偶然の跳躍だったが、このまま行けば、四天王の真上に落ちる!
ゴルゴガルゾは逃げない。余裕の表情で待ち構えている。
アイさんが空中で、ジュピターソードを上段に振りかぶる!
「ジュピターソードは、最も重たい剣!」
セインさんが図鑑に載ってた文章そのままに叫ぶ!武器図鑑も彼女の愛読書だ。
重たい剣は、勢いをつけて上段から振り降ろすのが最も効果的だ!
対するゴルゴガルゾは、余裕たっぷりに両腕を上に、真剣白刃取りでもするように……しようとしたが……
(手が届かん?!!)
プロテクターのような体、特に両肩が隆起していて、長くもない腕の可動には不向きだった。玩具メーカーが可動フィギュアを作る時に困る体型だと気付き、ゴルゴガルゾは初めて焦りを覚えた。
アイさんの振り降ろした一撃が、
ゴルゴガルゾの脳天に、
決まった!!!
ジュピターソードがゴルゴガルゾにめり込む!
剣が光った。ネオンカラーの緑色の光。
またもやセインさんが、図鑑の紹介文そのままに叫んだ。
「ジュピターソードは渾身の一撃を放つ時、刀身が、緑色に輝く!!」
つまりは、
クリティカルヒット!!
……そして、
……
……そして、刀身が8割めり込んだ状態で、
……
……ジュピターソードが、
……折れた。
ほぼ柄の部分しか残っていないジュピターソードを握ったまま、アイさんはゴルゴガルゾの目の前に落ちて来た。
四天王の右腕から発した衝撃弾が、至近距離からアイさんのボディを直撃した。
もう、長さにして10cm分しか刀身が残されてないジュピターソードの柄を握ったまま、水面を跳ねる軽石のように、地面を何度もバウンドしながら、アイさんは数十メートル弾き飛ばされた。

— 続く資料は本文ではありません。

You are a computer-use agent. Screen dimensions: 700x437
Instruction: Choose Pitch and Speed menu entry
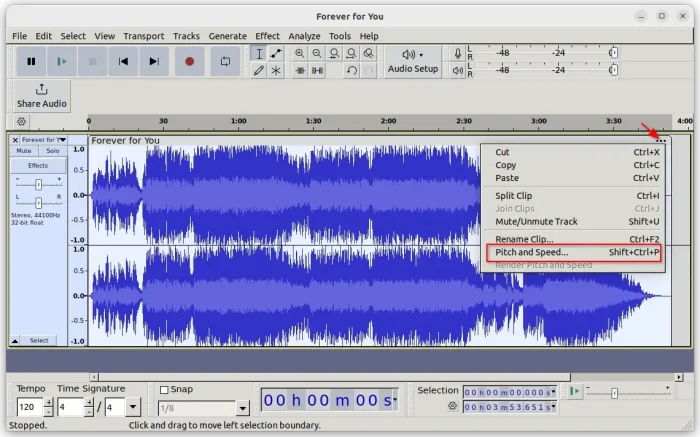pyautogui.click(x=532, y=253)
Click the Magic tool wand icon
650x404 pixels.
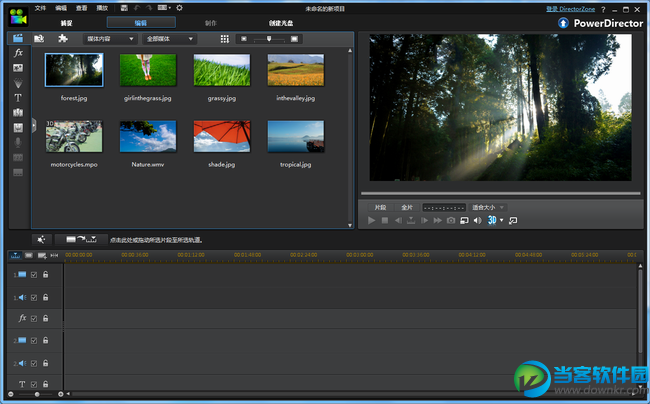pyautogui.click(x=41, y=239)
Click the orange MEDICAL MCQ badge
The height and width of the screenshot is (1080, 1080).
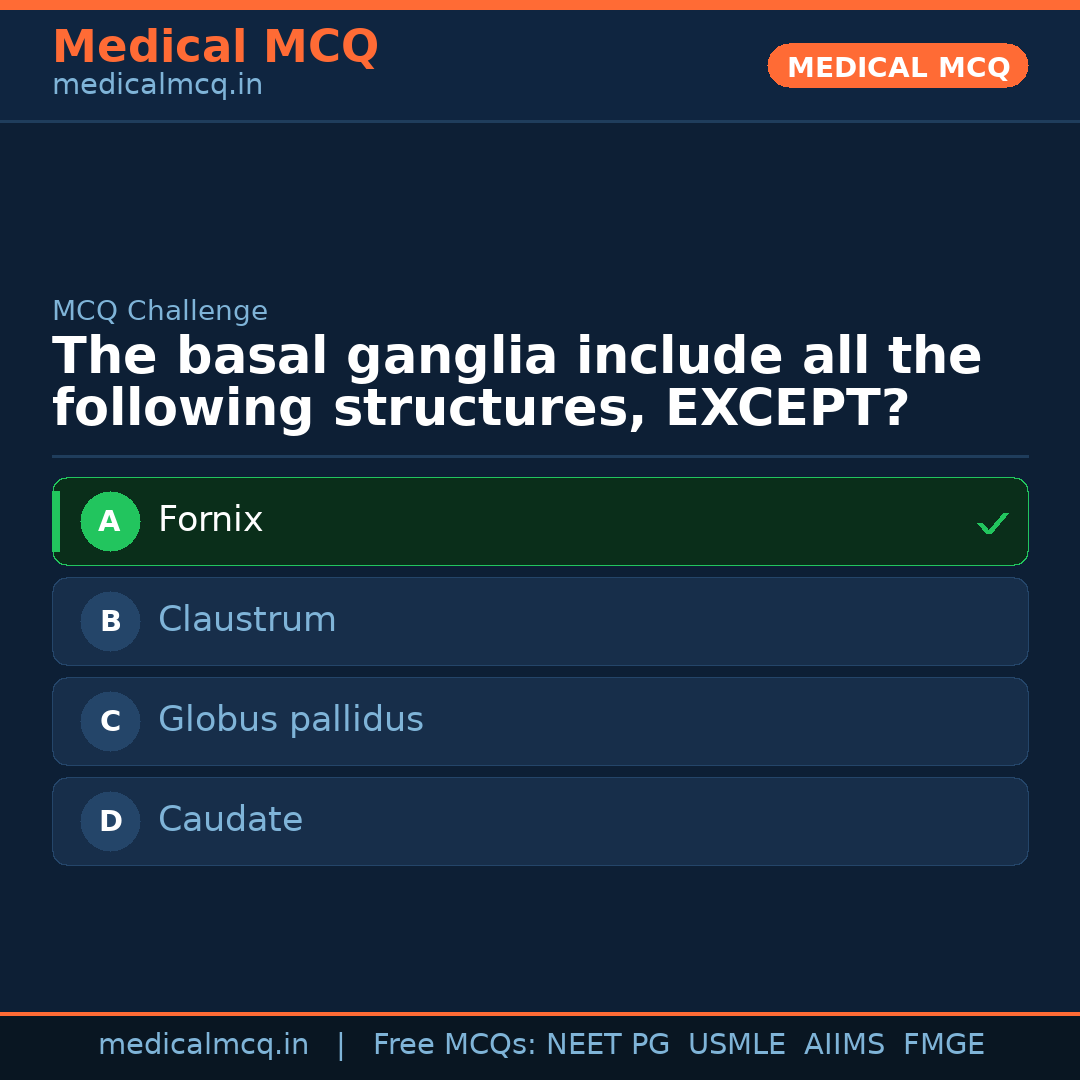point(897,66)
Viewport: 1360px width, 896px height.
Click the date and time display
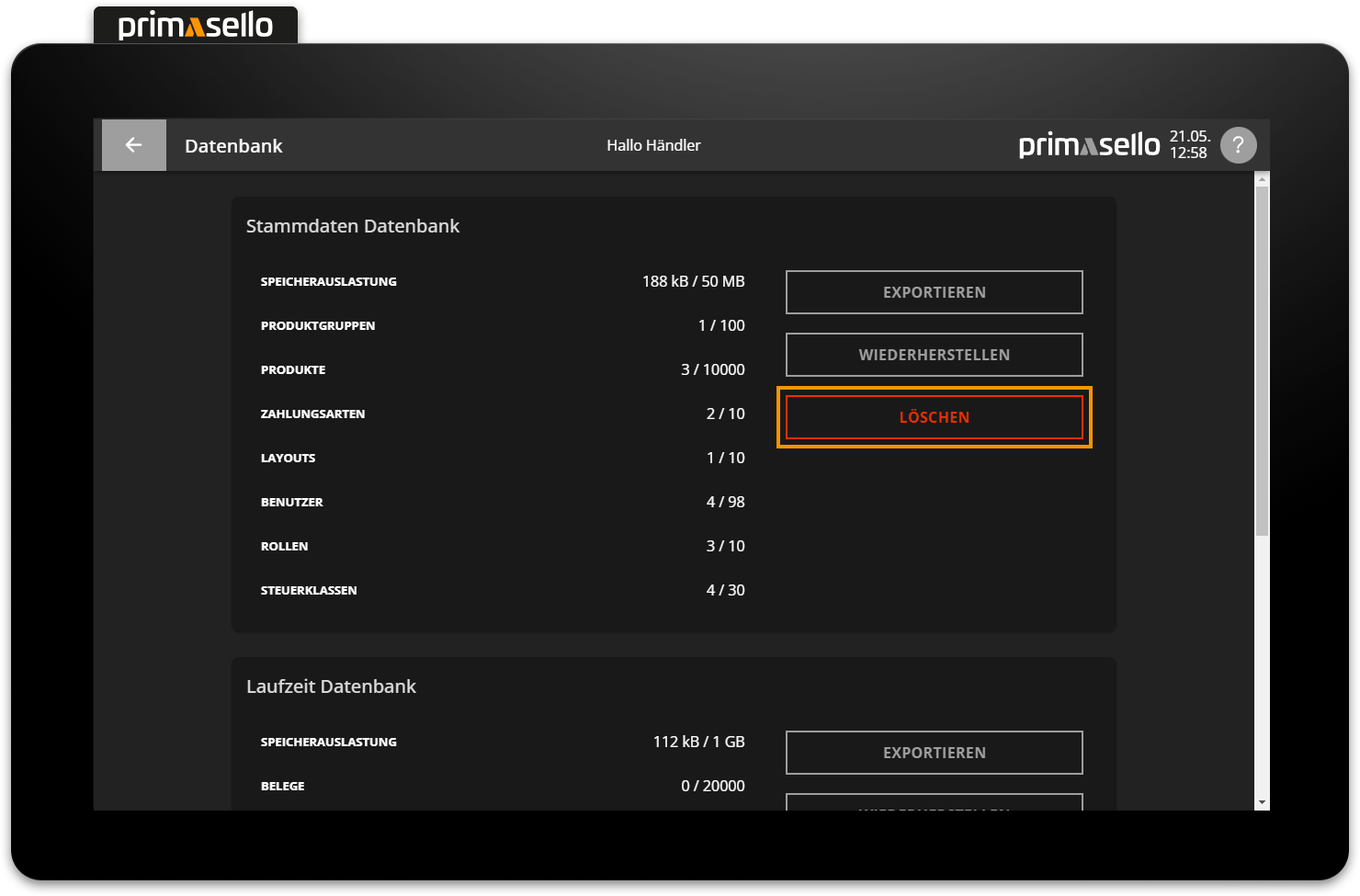pyautogui.click(x=1189, y=145)
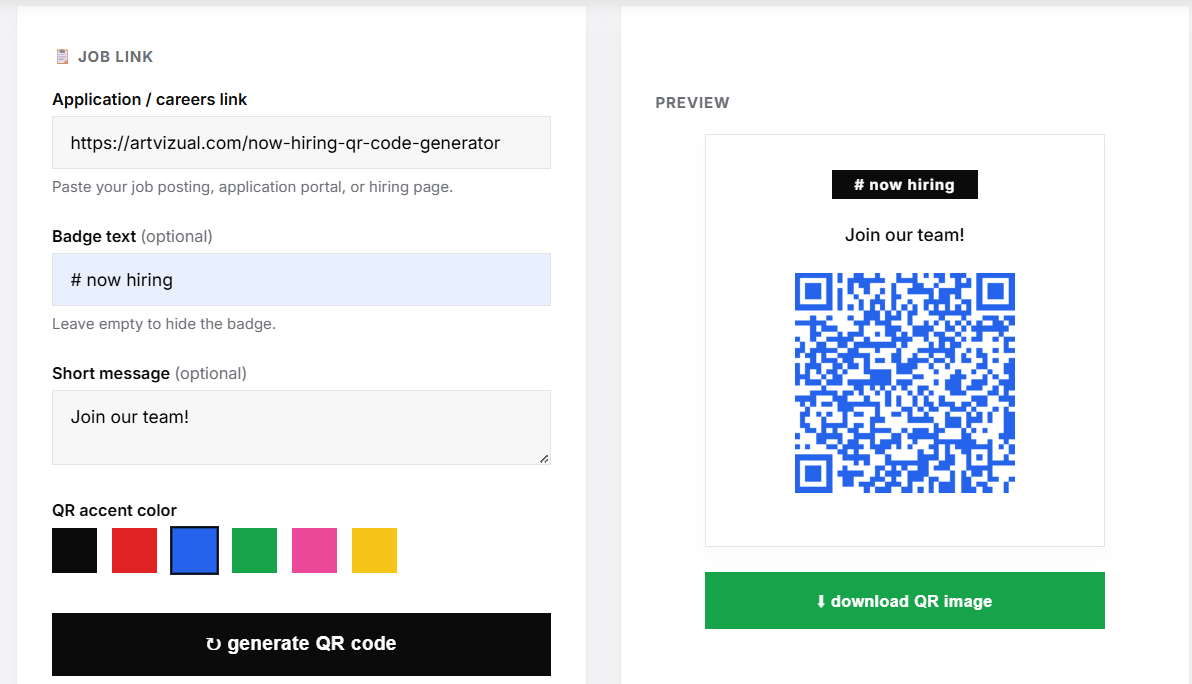Select the red accent color

135,550
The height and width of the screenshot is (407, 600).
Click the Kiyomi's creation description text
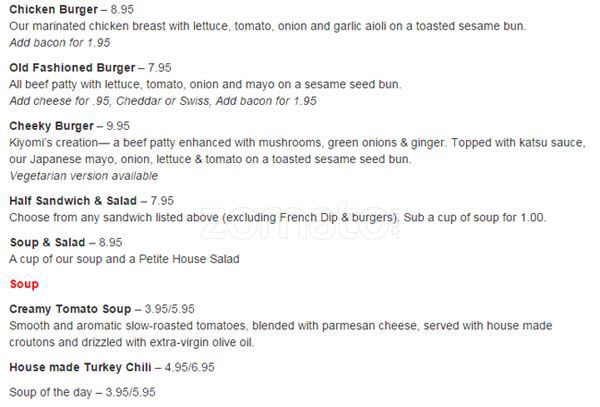coord(296,144)
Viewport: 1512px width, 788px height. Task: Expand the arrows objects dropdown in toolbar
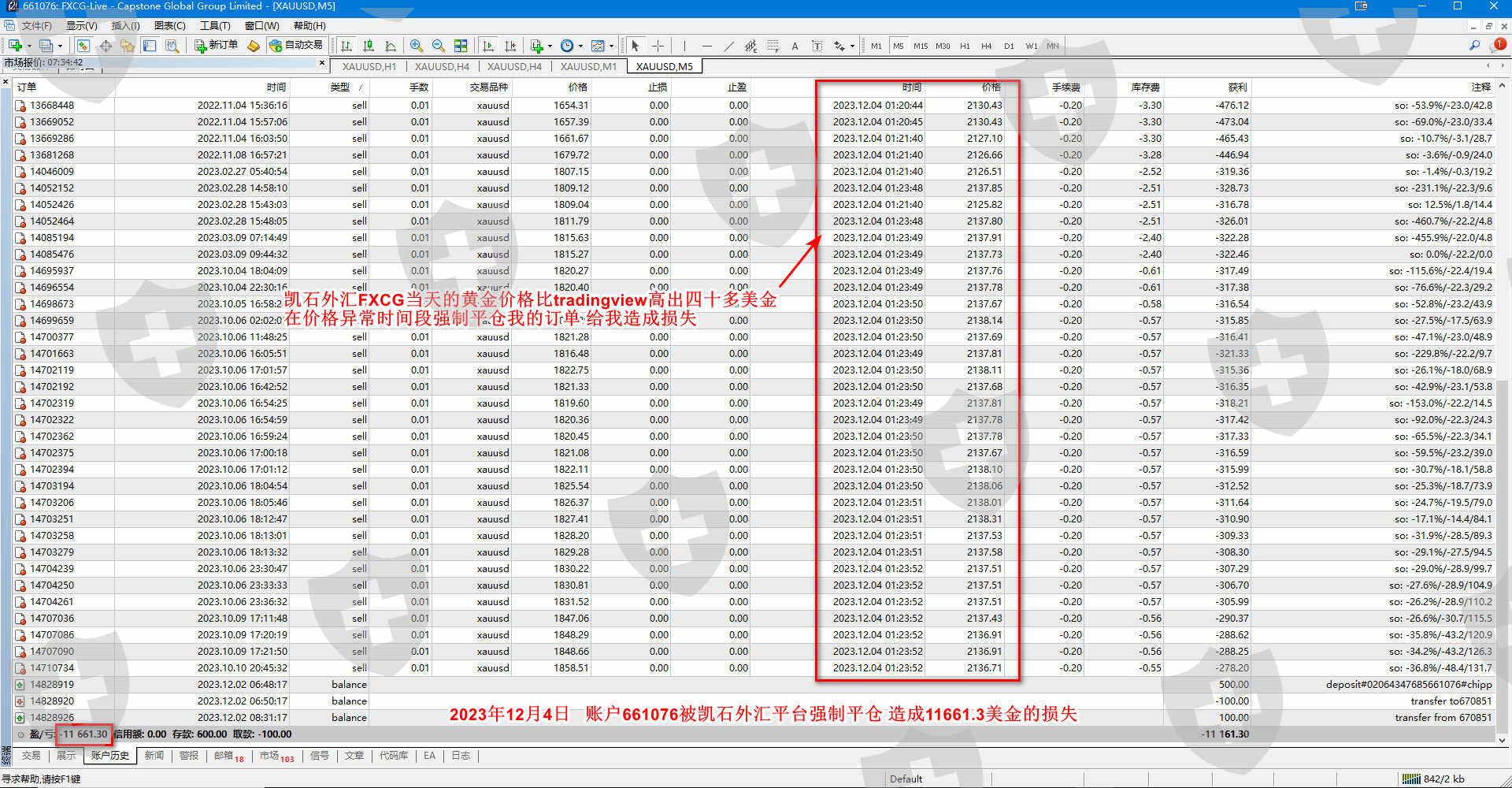tap(852, 46)
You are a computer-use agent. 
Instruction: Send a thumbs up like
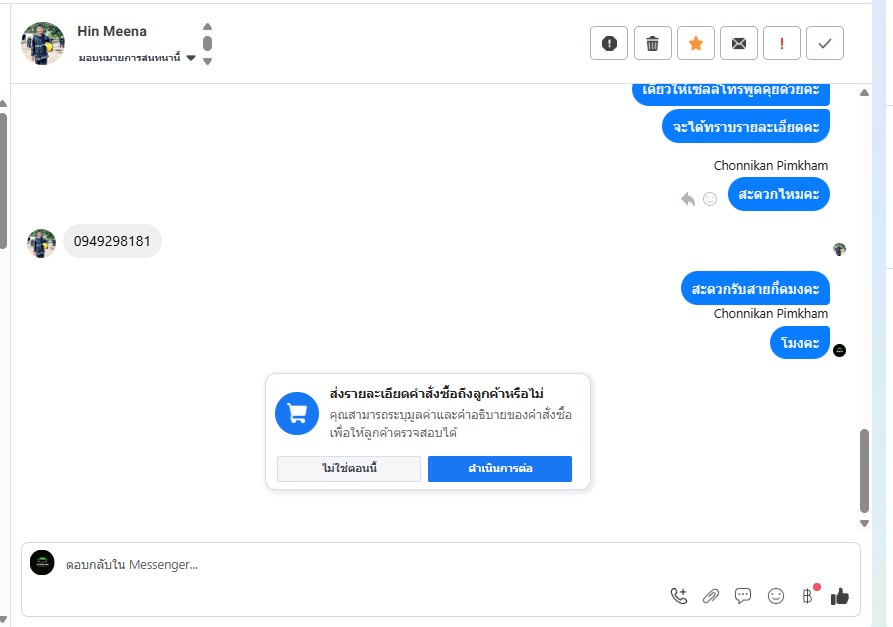[x=840, y=596]
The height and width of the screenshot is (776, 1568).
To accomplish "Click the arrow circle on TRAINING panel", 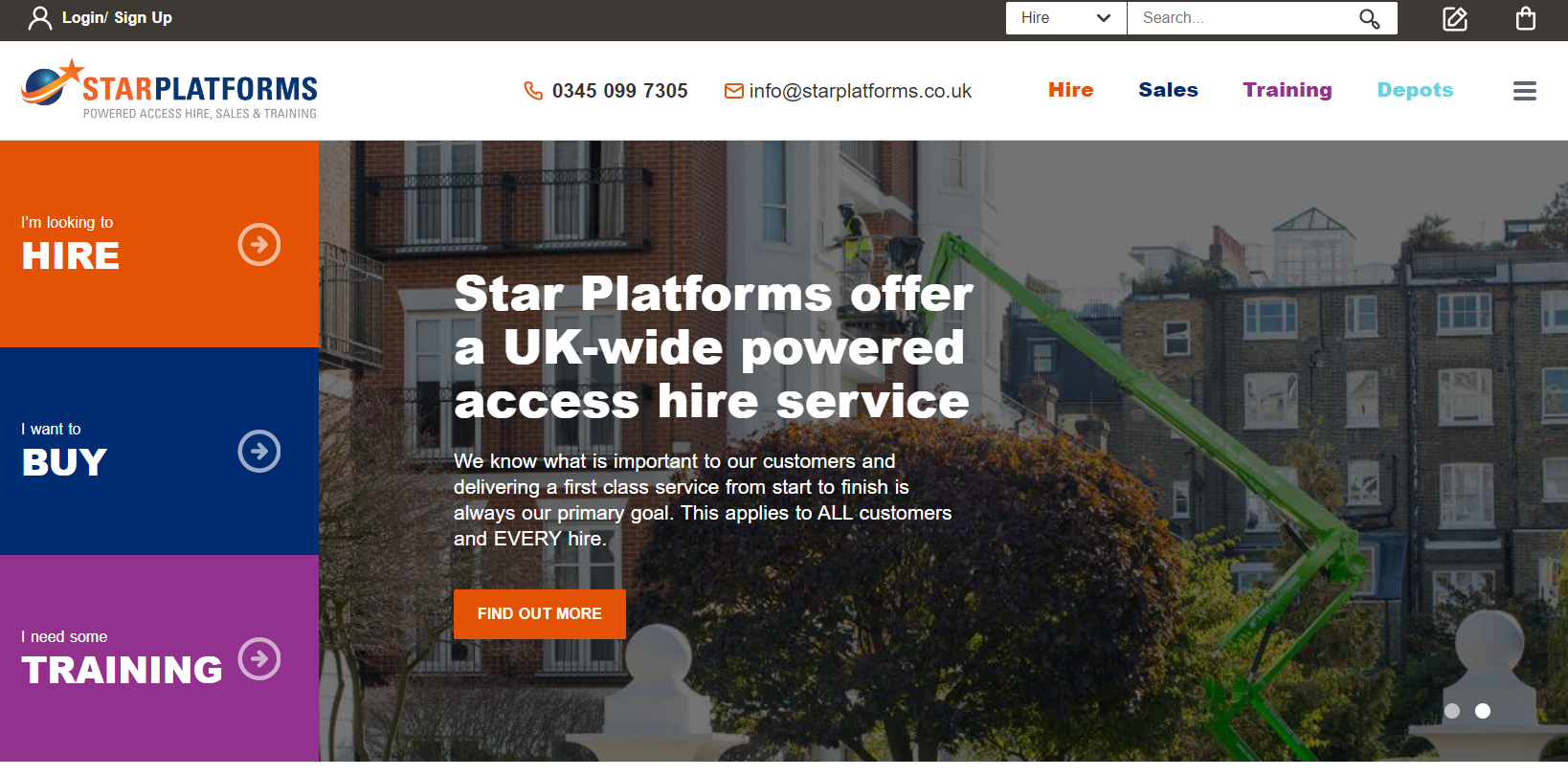I will pyautogui.click(x=259, y=658).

『ちょっと痛かったんでな、特大の一発をくれてやったよ。』
ゴルゴガルゾが不気味に笑っている。
痛かったと言っているが、刀はモロにめり込んでいる。
それでもゴルゴガルゾの動作は以前と変わらない。つまりは効いていない……
一方で、
アイさんは起き上がれない。
目も開けない。
……そして、
……ジュピターソード以外に、四天王と渡り合える武器も……もう無い。
もっとも重たい剣。重さ=破壊力。[世界]に同じモノは数本しかないとされるSレア。
アイさんの強さの象徴であった[ジュピターソード]。
敵を倒した後に背中側で時計回りに一回転させて鞘に収める。その勇士が私の希望でもあり、これからの未来でもあったアイさんとジュピターソード。